━━━ Given text
Note: All three forms are equivalent and produce the same result. The underscore form (sum_amount) is preferred for its declarative continuity when not aliasing, but space (sum amount) and parens (sum(amount)) are preferred when using as aliases.
Clarification for documentation: While parens form is acceptable for clarity in documentation, prefer underscore form (sum_amount) when not using as aliases to demonstrate the declarative benefit. Use parens form when aliasing or when showing complex expressions.
Multi-line Formatting: Columns and Group By Lists¶
Preferred: Put each column/aggregate on its own line for readability, especially when there are multiple items or when adding documentation.
Group By Columns:
-- Preferred: Multiple columns, each on own line with documentation
from sales
group by
region, -- Geographic region
year(order_date), -- Order year
month(order_date) ( -- Order month
sum_amount, -- Total revenue (column: sum_amount)
avg_price -- Average price (column: avg_price)
)
-- Also acceptable: Single column can be inline
from sales
group by region ( sum_amount )
-- Also acceptable: Multiple columns inline (less readable)
from sales
group by region, year(order_date), month(order_date) ( sum_amount, avg_price )
Aggregates in GROUP BY:
-- Preferred: Each aggregate on own line, especially with multiple
from orders
group by customer_id (
sum_amount, -- Total spent
# as order_count, -- Number of orders
avg_amount, -- Average order value
max_amount -- Largest order
)
-- Also acceptable: Single aggregate can be inline
from orders
group by customer_id ( sum_amount )
Benefits of multi-line formatting: - ✅ Readability: Easier to scan and understand - ✅ Documentation: Natural place for inline comments explaining each column - ✅ Diff-friendly: Changes to one column don't affect others in version control - ✅ Consistency: Matches common SQL formatting practices
When to use multi-line: - Multiple columns: Always use multi-line when grouping by 2+ columns - Multiple aggregates: Always use multi-line when computing 2+ aggregates - With documentation: Use multi-line when adding comments explaining columns - Complex expressions: Use multi-line for complex grouping expressions
Single items: Can be inline for brevity, but multi-line is also acceptable for consistency.
━━━━━━
━━━ Stored records
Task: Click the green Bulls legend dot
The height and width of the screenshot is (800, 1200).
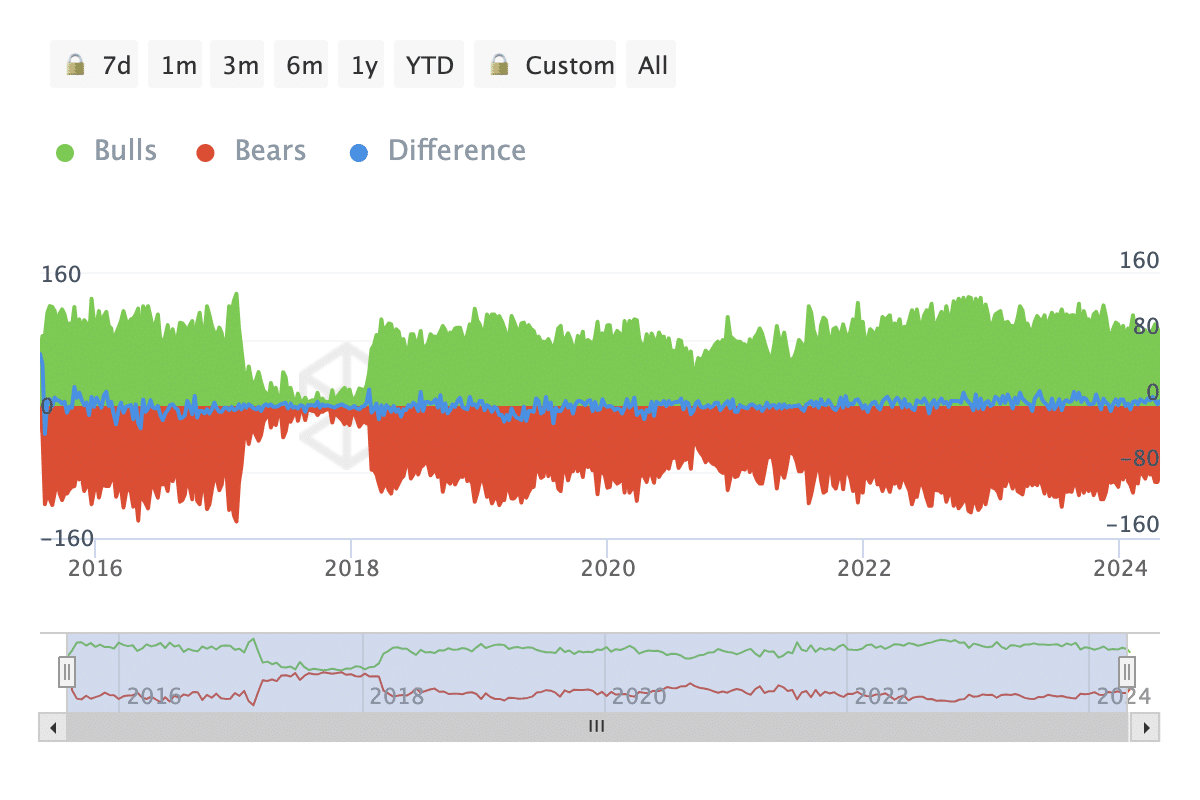Action: (x=65, y=153)
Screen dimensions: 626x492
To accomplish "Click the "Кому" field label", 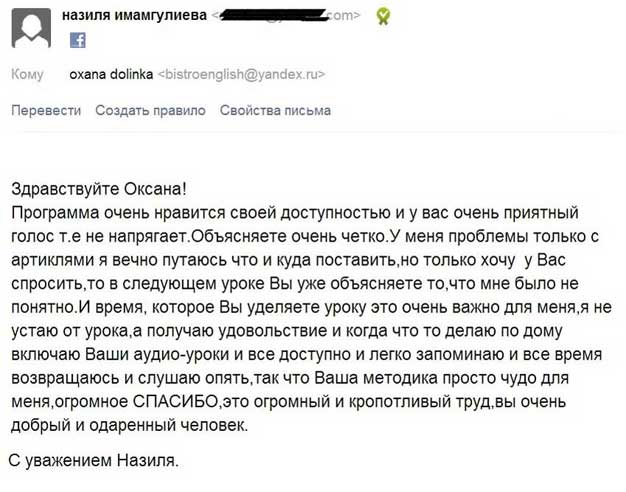I will 27,75.
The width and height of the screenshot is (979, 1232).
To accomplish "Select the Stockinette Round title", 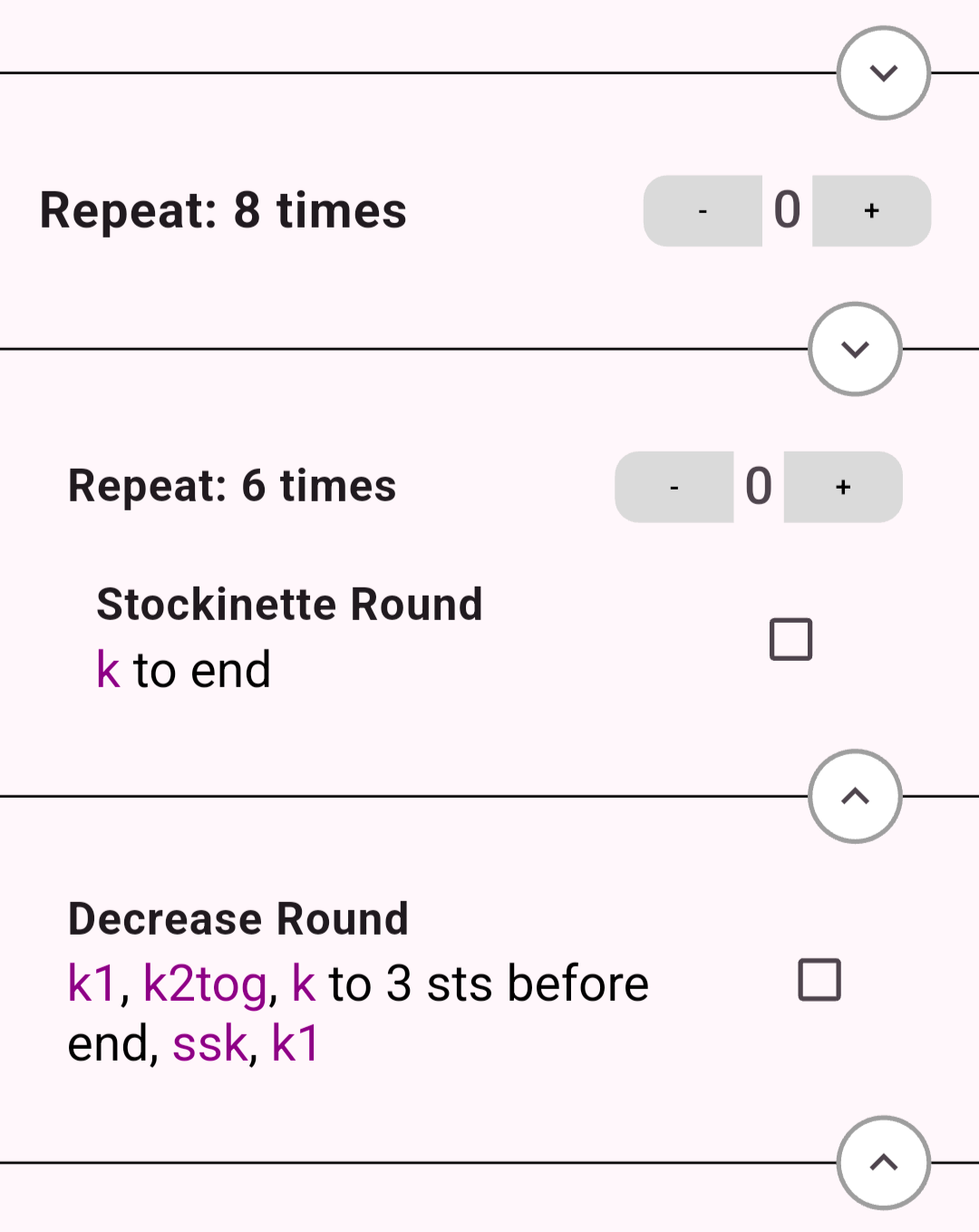I will coord(289,605).
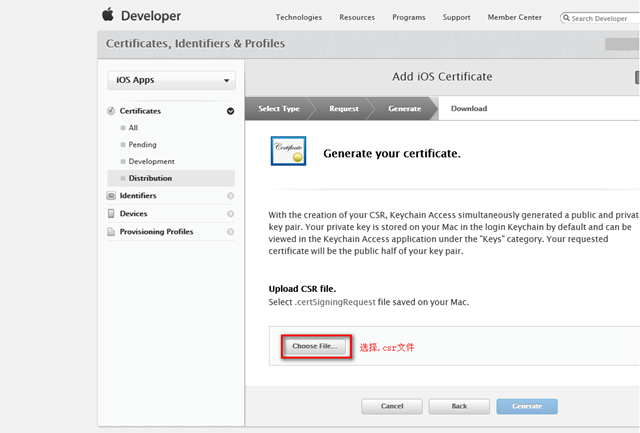This screenshot has height=433, width=640.
Task: Click the certificate image beside the heading
Action: coord(288,152)
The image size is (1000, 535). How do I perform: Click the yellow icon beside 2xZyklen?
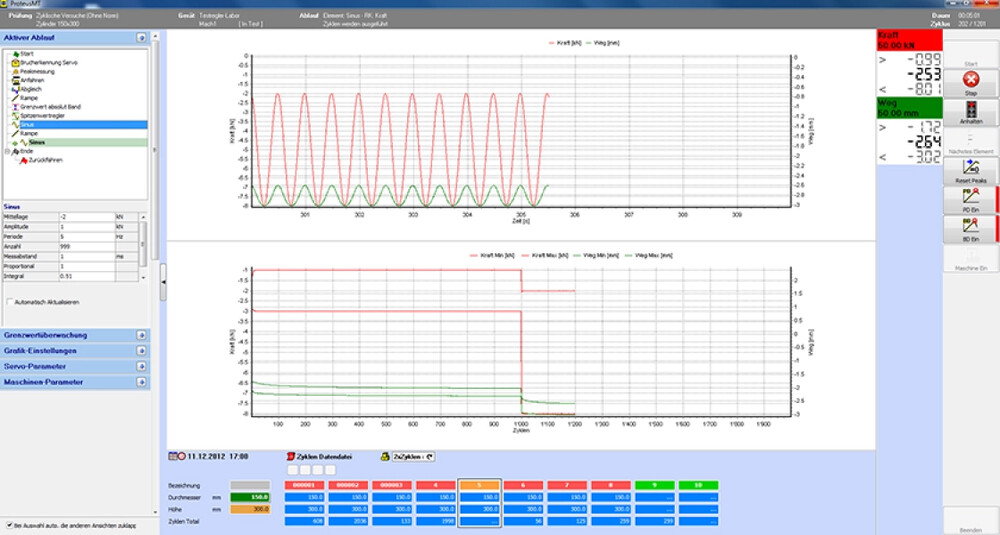tap(385, 457)
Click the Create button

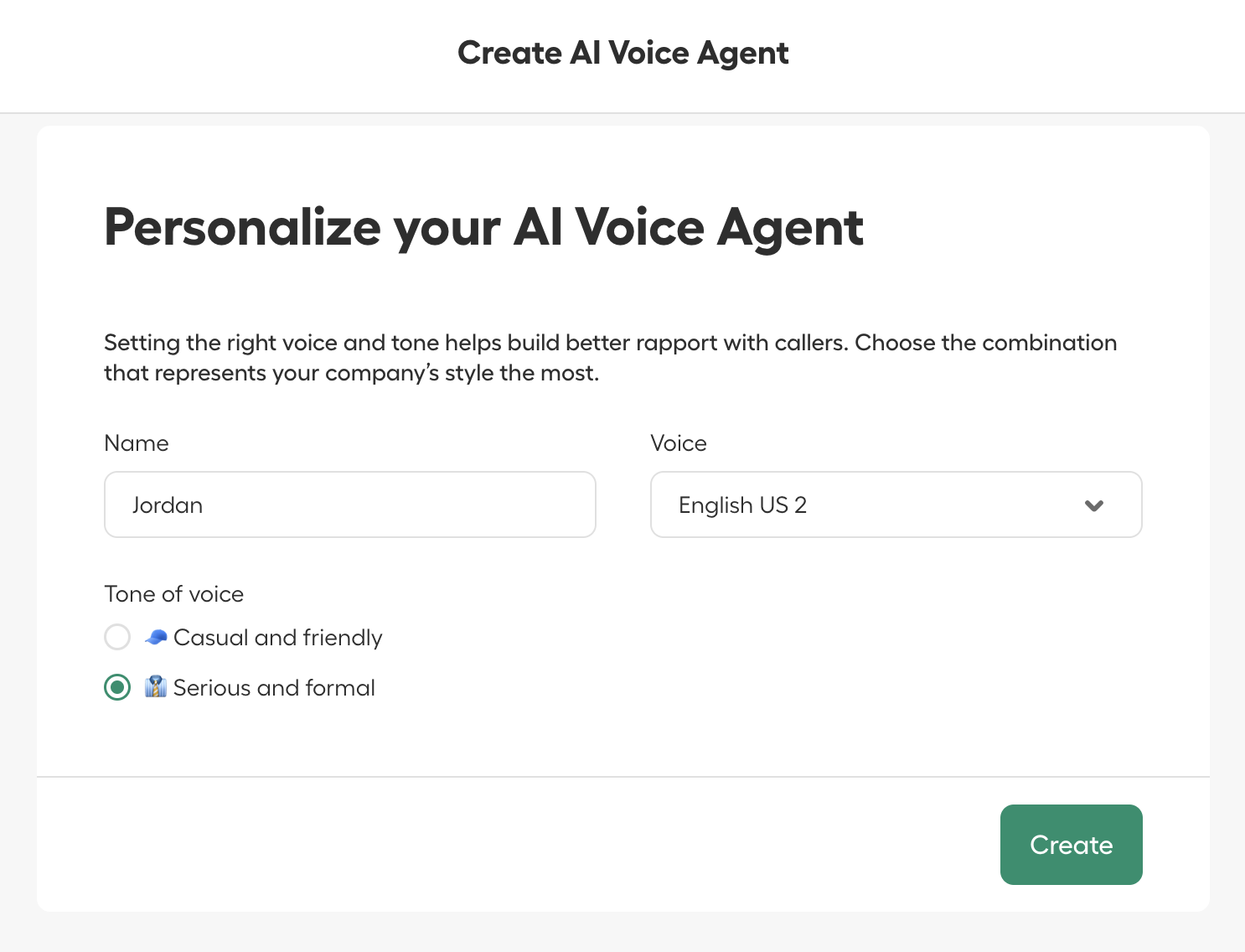point(1071,845)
━━━━━━
## Task requirements
Rewrite the stretch of the formatting guide from "Clarification for documentation: While" through "price (column: avg_price)", switching "region" to "territory" wherever it occurs.

## Result of this exercise
Clarification for documentation: While parens form is acceptable for clarity in documentation, prefer underscore form (sum_amount) when not using as aliases to demonstrate the declarative benefit. Use parens form when aliasing or when showing complex expressions.
Multi-line Formatting: Columns and Group By Lists¶
Preferred: Put each column/aggregate on its own line for readability, especially when there are multiple items or when adding documentation.
Group By Columns:
-- Preferred: Multiple columns, each on own line with documentation
from sales
group by
territory, -- Geographic territory
year(order_date), -- Order year
month(order_date) ( -- Order month
sum_amount, -- Total revenue (column: sum_amount)
avg_price -- Average price (column: avg_price)